WORK INSTRUCTION
Since only part of the records is wanted, repeat exactly the lines from the one containing "How do I perform: Click the divider" through the last line, both included.

[Saved entries]
• • • • • • •

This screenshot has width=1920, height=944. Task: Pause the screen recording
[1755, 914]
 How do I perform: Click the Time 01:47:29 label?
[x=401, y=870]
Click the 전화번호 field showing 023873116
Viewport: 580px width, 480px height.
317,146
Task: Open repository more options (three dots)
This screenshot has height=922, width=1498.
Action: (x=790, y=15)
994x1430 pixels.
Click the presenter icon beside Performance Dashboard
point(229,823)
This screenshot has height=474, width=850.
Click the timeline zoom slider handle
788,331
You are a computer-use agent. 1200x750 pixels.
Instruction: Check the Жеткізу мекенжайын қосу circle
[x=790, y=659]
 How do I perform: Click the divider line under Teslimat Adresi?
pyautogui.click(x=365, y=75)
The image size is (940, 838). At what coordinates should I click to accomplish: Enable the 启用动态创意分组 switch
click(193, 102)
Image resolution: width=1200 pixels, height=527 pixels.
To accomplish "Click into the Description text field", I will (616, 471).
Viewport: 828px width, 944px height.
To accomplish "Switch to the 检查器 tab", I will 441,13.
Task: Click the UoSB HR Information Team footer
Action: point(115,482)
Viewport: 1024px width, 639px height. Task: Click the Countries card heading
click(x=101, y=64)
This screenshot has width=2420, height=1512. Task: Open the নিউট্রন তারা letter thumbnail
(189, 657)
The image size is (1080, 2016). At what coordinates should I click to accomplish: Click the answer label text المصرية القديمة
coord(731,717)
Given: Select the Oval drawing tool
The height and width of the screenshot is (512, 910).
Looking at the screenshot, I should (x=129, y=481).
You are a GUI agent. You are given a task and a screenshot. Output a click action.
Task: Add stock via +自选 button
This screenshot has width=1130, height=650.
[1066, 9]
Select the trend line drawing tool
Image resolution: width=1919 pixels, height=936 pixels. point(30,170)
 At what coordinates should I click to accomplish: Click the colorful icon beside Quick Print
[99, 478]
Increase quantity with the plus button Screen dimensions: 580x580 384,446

• • • • • • •

EXPECTED ANSWER
 How do I perform: Click the divider line under Teslimat Adresi?
pyautogui.click(x=365, y=75)
The image size is (940, 838). At what coordinates should I click to accomplish: Enable the 启用动态创意分组 switch
click(193, 102)
Image resolution: width=1200 pixels, height=527 pixels.
To accomplish "Click into the Description text field", I will (616, 471).
Viewport: 828px width, 944px height.
To accomplish "Switch to the 检查器 tab", I will 441,13.
Task: Click the UoSB HR Information Team footer
Action: point(115,482)
Viewport: 1024px width, 639px height. Task: Click the Countries card heading
click(x=101, y=64)
This screenshot has width=2420, height=1512. Task: Open the নিউট্রন তারা letter thumbnail
(189, 657)
The image size is (1080, 2016). At what coordinates should I click to accomplish: Click the answer label text المصرية القديمة
coord(731,717)
Given: Select the Oval drawing tool
The height and width of the screenshot is (512, 910).
Looking at the screenshot, I should (x=129, y=481).
You are a GUI agent. You are given a task and a screenshot. Output a click action.
Task: Add stock via +自选 button
This screenshot has width=1130, height=650.
[1066, 9]
Select the trend line drawing tool
Image resolution: width=1919 pixels, height=936 pixels. point(30,170)
 At what coordinates should I click to accomplish: Click the colorful icon beside Quick Print
[99, 478]
Increase quantity with the plus button Screen dimensions: 580x580 384,446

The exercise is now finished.